A picture-free, exact transcript of the entries below is required.

*** INFORMATION PROVIDED Section Begins ***

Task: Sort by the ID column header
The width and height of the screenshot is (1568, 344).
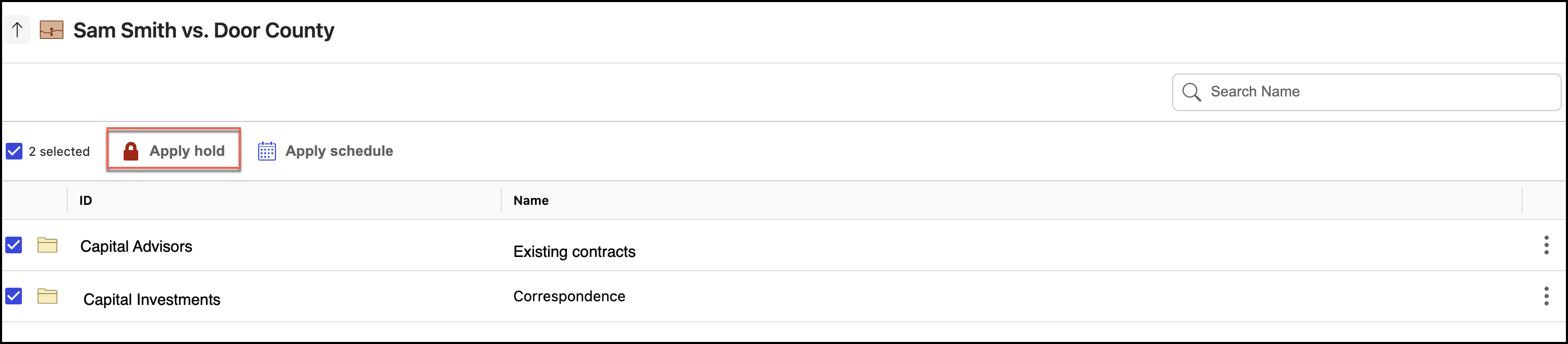Action: (86, 201)
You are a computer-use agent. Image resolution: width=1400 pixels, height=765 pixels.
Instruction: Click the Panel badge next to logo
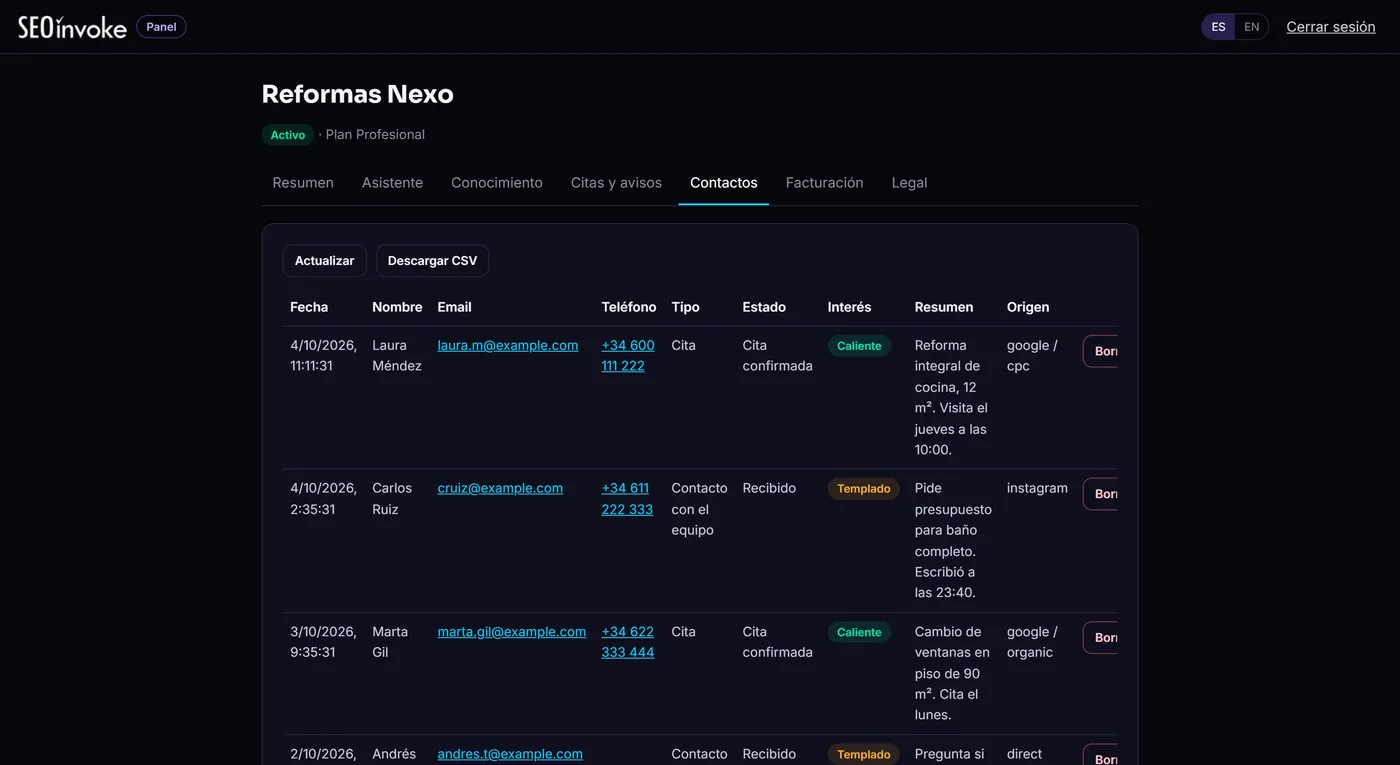pyautogui.click(x=161, y=27)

*** INFORMATION PROVIDED Section Ends ***

EXERCISE OUTPUT.
Task: Sort by the ID column header
The width and height of the screenshot is (1568, 344).
Action: (86, 201)
You are a computer-use agent. Image resolution: width=1400 pixels, height=765 pixels.
Instruction: Click the Panel badge next to logo
pyautogui.click(x=161, y=27)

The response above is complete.